Data extract>
^^^^^^^^^^^^^^^^
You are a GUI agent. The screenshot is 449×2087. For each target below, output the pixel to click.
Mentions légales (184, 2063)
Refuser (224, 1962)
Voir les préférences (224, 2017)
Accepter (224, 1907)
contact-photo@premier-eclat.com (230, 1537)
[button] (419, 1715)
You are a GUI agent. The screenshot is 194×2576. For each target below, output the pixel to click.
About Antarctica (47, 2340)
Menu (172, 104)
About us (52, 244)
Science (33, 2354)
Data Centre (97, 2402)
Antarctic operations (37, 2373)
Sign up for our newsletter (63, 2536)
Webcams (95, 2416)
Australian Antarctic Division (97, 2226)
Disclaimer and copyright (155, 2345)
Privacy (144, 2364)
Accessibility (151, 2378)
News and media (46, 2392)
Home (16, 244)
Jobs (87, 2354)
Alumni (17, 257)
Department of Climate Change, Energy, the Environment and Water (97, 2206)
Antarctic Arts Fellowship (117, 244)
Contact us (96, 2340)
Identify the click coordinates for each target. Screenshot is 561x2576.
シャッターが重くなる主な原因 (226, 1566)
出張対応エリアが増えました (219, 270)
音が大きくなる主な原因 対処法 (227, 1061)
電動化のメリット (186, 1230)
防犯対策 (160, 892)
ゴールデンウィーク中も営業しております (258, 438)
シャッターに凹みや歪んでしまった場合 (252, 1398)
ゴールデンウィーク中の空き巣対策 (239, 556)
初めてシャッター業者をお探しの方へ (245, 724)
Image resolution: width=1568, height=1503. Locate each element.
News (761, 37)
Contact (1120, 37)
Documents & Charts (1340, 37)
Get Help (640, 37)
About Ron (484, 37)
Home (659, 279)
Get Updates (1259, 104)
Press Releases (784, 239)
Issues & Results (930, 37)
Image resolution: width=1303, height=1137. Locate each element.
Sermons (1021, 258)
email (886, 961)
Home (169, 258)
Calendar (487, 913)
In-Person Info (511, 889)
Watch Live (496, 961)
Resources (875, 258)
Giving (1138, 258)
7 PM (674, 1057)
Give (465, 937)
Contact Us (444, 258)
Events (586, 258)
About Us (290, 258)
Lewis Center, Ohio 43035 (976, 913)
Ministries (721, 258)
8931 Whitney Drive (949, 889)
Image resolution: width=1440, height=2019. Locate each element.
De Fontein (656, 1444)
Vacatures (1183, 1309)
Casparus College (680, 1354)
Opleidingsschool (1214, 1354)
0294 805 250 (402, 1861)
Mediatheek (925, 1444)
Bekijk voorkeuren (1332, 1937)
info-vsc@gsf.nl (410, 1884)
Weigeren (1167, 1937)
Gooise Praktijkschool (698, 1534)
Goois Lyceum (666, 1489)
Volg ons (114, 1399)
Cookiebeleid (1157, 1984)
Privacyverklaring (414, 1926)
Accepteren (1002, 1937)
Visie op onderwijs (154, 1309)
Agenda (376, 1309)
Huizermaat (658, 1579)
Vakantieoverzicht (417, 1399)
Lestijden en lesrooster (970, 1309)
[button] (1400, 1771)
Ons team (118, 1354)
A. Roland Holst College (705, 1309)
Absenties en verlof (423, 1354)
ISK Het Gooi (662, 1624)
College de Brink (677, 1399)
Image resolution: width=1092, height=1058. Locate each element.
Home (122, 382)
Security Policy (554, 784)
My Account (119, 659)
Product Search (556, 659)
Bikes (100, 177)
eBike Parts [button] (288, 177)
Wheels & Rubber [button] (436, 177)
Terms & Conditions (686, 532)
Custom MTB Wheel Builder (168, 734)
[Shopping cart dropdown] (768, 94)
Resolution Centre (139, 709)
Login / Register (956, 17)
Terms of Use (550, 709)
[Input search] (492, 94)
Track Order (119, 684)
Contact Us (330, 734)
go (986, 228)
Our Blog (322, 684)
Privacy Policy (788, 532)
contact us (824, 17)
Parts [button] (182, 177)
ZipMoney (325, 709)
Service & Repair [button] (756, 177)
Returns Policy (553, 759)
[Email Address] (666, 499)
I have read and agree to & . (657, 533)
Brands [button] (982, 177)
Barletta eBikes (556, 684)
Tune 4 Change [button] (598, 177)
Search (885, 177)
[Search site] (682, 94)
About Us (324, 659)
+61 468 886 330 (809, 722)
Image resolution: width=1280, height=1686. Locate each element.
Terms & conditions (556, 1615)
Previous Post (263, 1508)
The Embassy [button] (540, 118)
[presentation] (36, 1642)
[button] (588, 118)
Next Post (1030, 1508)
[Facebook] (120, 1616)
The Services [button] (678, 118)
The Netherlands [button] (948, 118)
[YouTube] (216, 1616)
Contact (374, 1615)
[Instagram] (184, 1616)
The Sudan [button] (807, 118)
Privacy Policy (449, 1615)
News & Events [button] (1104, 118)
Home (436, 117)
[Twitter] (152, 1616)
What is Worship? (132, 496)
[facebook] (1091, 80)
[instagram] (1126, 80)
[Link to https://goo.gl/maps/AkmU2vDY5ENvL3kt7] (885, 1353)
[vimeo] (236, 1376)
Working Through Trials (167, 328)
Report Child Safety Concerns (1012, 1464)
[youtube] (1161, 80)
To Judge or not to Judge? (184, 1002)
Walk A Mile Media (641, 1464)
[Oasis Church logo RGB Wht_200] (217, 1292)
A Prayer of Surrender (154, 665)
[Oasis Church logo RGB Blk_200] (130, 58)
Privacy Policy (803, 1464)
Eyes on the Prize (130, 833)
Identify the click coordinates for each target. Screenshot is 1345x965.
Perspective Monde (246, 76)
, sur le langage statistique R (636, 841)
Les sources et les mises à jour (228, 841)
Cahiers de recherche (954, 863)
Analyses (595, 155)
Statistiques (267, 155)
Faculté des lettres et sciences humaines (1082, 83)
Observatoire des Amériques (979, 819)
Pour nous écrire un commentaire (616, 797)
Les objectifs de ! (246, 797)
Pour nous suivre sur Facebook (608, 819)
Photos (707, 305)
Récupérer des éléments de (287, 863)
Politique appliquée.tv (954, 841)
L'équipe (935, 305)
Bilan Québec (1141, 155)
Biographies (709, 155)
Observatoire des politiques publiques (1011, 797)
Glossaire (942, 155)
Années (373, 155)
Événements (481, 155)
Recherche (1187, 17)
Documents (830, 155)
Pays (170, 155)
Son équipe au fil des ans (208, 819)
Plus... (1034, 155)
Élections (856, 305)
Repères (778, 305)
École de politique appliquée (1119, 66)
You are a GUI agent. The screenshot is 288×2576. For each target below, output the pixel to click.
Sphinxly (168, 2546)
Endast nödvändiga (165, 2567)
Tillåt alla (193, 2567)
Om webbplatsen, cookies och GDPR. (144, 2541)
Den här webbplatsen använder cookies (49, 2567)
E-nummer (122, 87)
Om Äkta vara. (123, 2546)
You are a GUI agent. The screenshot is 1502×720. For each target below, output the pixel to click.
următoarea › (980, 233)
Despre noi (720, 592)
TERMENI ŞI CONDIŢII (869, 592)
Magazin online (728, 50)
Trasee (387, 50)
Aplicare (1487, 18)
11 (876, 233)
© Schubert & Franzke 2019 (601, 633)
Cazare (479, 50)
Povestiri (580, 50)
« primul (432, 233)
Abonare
^^^^^^^^^^^^^^^^
Instructions for the task> Format every line of the listing above as a Markdown table with two columns, Row and Line. Put the row number under Row and the line's text under Line, and leave out blank lines.

Expected answer>
| Row | Line |
|---|---|
| 1 | You are a GUI agent. The screenshot is 449×2087. For each target below, output the pixel to click. |
| 2 | Mentions légales (184, 2063) |
| 3 | Refuser (224, 1962) |
| 4 | Voir les préférences (224, 2017) |
| 5 | Accepter (224, 1907) |
| 6 | contact-photo@premier-eclat.com (230, 1537) |
| 7 | [button] (419, 1715) |
| 8 | You are a GUI agent. The screenshot is 194×2576. For each target below, output the pixel to click. |
| 9 | About Antarctica (47, 2340) |
| 10 | Menu (172, 104) |
| 11 | About us (52, 244) |
| 12 | Science (33, 2354) |
| 13 | Data Centre (97, 2402) |
| 14 | Antarctic operations (37, 2373) |
| 15 | Sign up for our newsletter (63, 2536) |
| 16 | Webcams (95, 2416) |
| 17 | Australian Antarctic Division (97, 2226) |
| 18 | Disclaimer and copyright (155, 2345) |
| 19 | Privacy (144, 2364) |
| 20 | Accessibility (151, 2378) |
| 21 | News and media (46, 2392) |
| 22 | Home (16, 244) |
| 23 | Jobs (87, 2354) |
| 24 | Alumni (17, 257) |
| 25 | Department of Climate Change, Energy, the Environment and Water (97, 2206) |
| 26 | Antarctic Arts Fellowship (117, 244) |
| 27 | Contact us (96, 2340) |
| 28 | Identify the click coordinates for each target. Screenshot is 561x2576. |
| 29 | シャッターが重くなる主な原因 (226, 1566) |
| 30 | 出張対応エリアが増えました (219, 270) |
| 31 | 音が大きくなる主な原因 対処法 (227, 1061) |
| 32 | 電動化のメリット (186, 1230) |
| 33 | 防犯対策 (160, 892) |
| 34 | ゴールデンウィーク中も営業しております (258, 438) |
| 35 | シャッターに凹みや歪んでしまった場合 (252, 1398) |
| 36 | ゴールデンウィーク中の空き巣対策 (239, 556) |
| 37 | 初めてシャッター業者をお探しの方へ (245, 724) |
| 38 | Image resolution: width=1568, height=1503. Locate each element. |
| 39 | News (761, 37) |
| 40 | Contact (1120, 37) |
| 41 | Documents & Charts (1340, 37) |
| 42 | Get Help (640, 37) |
| 43 | About Ron (484, 37) |
| 44 | Home (659, 279) |
| 45 | Get Updates (1259, 104) |
| 46 | Press Releases (784, 239) |
| 47 | Issues & Results (930, 37) |
| 48 | Image resolution: width=1303, height=1137. Locate each element. |
| 49 | Sermons (1021, 258) |
| 50 | email (886, 961) |
| 51 | Home (169, 258) |
| 52 | Calendar (487, 913) |
| 53 | In-Person Info (511, 889) |
| 54 | Watch Live (496, 961) |
| 55 | Resources (875, 258) |
| 56 | Giving (1138, 258) |
| 57 | 7 PM (674, 1057) |
| 58 | Give (465, 937) |
| 59 | Contact Us (444, 258) |
| 60 | Events (586, 258) |
| 61 | About Us (290, 258) |
| 62 | Lewis Center, Ohio 43035 (976, 913) |
| 63 | Ministries (721, 258) |
| 64 | 8931 Whitney Drive (949, 889) |
| 65 | Image resolution: width=1440, height=2019. Locate each element. |
| 66 | De Fontein (656, 1444) |
| 67 | Vacatures (1183, 1309) |
| 68 | Casparus College (680, 1354) |
| 69 | Opleidingsschool (1214, 1354) |
| 70 | 0294 805 250 (402, 1861) |
| 71 | Mediatheek (925, 1444) |
| 72 | Bekijk voorkeuren (1332, 1937) |
| 73 | info-vsc@gsf.nl (410, 1884) |
| 74 | Weigeren (1167, 1937) |
| 75 | Gooise Praktijkschool (698, 1534) |
| 76 | Goois Lyceum (666, 1489) |
| 77 | Volg ons (114, 1399) |
| 78 | Cookiebeleid (1157, 1984) |
| 79 | Privacyverklaring (414, 1926) |
| 80 | Accepteren (1002, 1937) |
| 81 | Visie op onderwijs (154, 1309) |
| 82 | Agenda (376, 1309) |
| 83 | Huizermaat (658, 1579) |
| 84 | Vakantieoverzicht (417, 1399) |
| 85 | Lestijden en lesrooster (970, 1309) |
| 86 | [button] (1400, 1771) |
| 87 | Ons team (118, 1354) |
| 88 | A. Roland Holst College (705, 1309) |
| 89 | Absenties en verlof (423, 1354) |
| 90 | ISK Het Gooi (662, 1624) |
| 91 | College de Brink (677, 1399) |
| 92 | Image resolution: width=1092, height=1058. Locate each element. |
| 93 | Home (122, 382) |
| 94 | Security Policy (554, 784) |
| 95 | My Account (119, 659) |
| 96 | Product Search (556, 659) |
| 97 | Bikes (100, 177) |
| 98 | eBike Parts [button] (288, 177) |
| 99 | Wheels & Rubber [button] (436, 177) |
| 100 | Terms & Conditions (686, 532) |
| 101 | Custom MTB Wheel Builder (168, 734) |
| 102 | [Shopping cart dropdown] (768, 94) |
| 103 | Resolution Centre (139, 709) |
| 104 | Login / Register (956, 17) |
| 105 | Terms of Use (550, 709) |
| 106 | [Input search] (492, 94) |
| 107 | Track Order (119, 684) |
| 108 | Contact Us (330, 734) |
| 109 | go (986, 228) |
| 110 | Our Blog (322, 684) |
| 111 | Privacy Policy (788, 532) |
| 112 | contact us (824, 17) |
| 113 | Parts [button] (182, 177) |
| 114 | ZipMoney (325, 709) |
| 115 | Service & Repair [button] (756, 177) |
| 116 | Returns Policy (553, 759) |
| 117 | [Email Address] (666, 499) |
| 118 | I have read and agree to & . (657, 533) |
| 119 | Brands [button] (982, 177) |
| 120 | Barletta eBikes (556, 684) |
| 121 | Tune 4 Change [button] (598, 177) |
| 122 | Search (885, 177) |
| 123 | [Search site] (682, 94) |
| 124 | About Us (324, 659) |
| 125 | +61 468 886 330 (809, 722) |
| 126 | Image resolution: width=1280, height=1686. Locate each element. |
| 127 | Terms & conditions (556, 1615) |
| 128 | Previous Post (263, 1508) |
| 129 | The Embassy [button] (540, 118) |
| 130 | [presentation] (36, 1642) |
| 131 | [button] (588, 118) |
| 132 | Next Post (1030, 1508) |
| 133 | [Facebook] (120, 1616) |
| 134 | The Services [button] (678, 118) |
| 135 | The Netherlands [button] (948, 118) |
| 136 | [YouTube] (216, 1616) |
| 137 | Contact (374, 1615) |
| 138 | [Instagram] (184, 1616) |
| 139 | The Sudan [button] (807, 118) |
| 140 | Privacy Policy (449, 1615) |
| 141 | News & Events [button] (1104, 118) |
| 142 | Home (436, 117) |
| 143 | [Twitter] (152, 1616) |
| 144 | What is Worship? (132, 496) |
| 145 | [facebook] (1091, 80) |
| 146 | [instagram] (1126, 80) |
| 147 | [Link to https://goo.gl/maps/AkmU2vDY5ENvL3kt7] (885, 1353) |
| 148 | [vimeo] (236, 1376) |
| 149 | Working Through Trials (167, 328) |
| 150 | Report Child Safety Concerns (1012, 1464) |
| 151 | [youtube] (1161, 80) |
| 152 | To Judge or not to Judge? (184, 1002) |
| 153 | Walk A Mile Media (641, 1464) |
| 154 | [Oasis Church logo RGB Wht_200] (217, 1292) |
| 155 | A Prayer of Surrender (154, 665) |
| 156 | [Oasis Church logo RGB Blk_200] (130, 58) |
| 157 | Privacy Policy (803, 1464) |
| 158 | Eyes on the Prize (130, 833) |
| 159 | Identify the click coordinates for each target. Screenshot is 1345x965. |
| 160 | Perspective Monde (246, 76) |
| 161 | , sur le langage statistique R (636, 841) |
| 162 | Les sources et les mises à jour (228, 841) |
| 163 | Cahiers de recherche (954, 863) |
| 164 | Analyses (595, 155) |
| 165 | Statistiques (267, 155) |
| 166 | Faculté des lettres et sciences humaines (1082, 83) |
| 167 | Observatoire des Amériques (979, 819) |
| 168 | Pour nous écrire un commentaire (616, 797) |
| 169 | Les objectifs de ! (246, 797) |
| 170 | Pour nous suivre sur Facebook (608, 819) |
| 171 | Photos (707, 305) |
| 172 | Récupérer des éléments de (287, 863) |
| 173 | Politique appliquée.tv (954, 841) |
| 174 | L'équipe (935, 305) |
| 175 | Bilan Québec (1141, 155) |
| 176 | Biographies (709, 155) |
| 177 | Observatoire des politiques publiques (1011, 797) |
| 178 | Glossaire (942, 155) |
| 179 | Années (373, 155) |
| 180 | Événements (481, 155) |
| 181 | Recherche (1187, 17) |
| 182 | Documents (830, 155) |
| 183 | Pays (170, 155) |
| 184 | Son équipe au fil des ans (208, 819) |
| 185 | Plus... (1034, 155) |
| 186 | Élections (856, 305) |
| 187 | Repères (778, 305) |
| 188 | École de politique appliquée (1119, 66) |
| 189 | You are a GUI agent. The screenshot is 288×2576. For each target below, output the pixel to click. |
| 190 | Sphinxly (168, 2546) |
| 191 | Endast nödvändiga (165, 2567) |
| 192 | Tillåt alla (193, 2567) |
| 193 | Om webbplatsen, cookies och GDPR. (144, 2541) |
| 194 | Den här webbplatsen använder cookies (49, 2567) |
| 195 | E-nummer (122, 87) |
| 196 | Om Äkta vara. (123, 2546) |
| 197 | You are a GUI agent. The screenshot is 1502×720. For each target below, output the pixel to click. |
| 198 | următoarea › (980, 233) |
| 199 | Despre noi (720, 592) |
| 200 | TERMENI ŞI CONDIŢII (869, 592) |
| 201 | Magazin online (728, 50) |
| 202 | Trasee (387, 50) |
| 203 | Aplicare (1487, 18) |
| 204 | 11 (876, 233) |
| 205 | © Schubert & Franzke 2019 (601, 633) |
| 206 | Cazare (479, 50) |
| 207 | Povestiri (580, 50) |
| 208 | « primul (432, 233) |
| 209 | Abonare |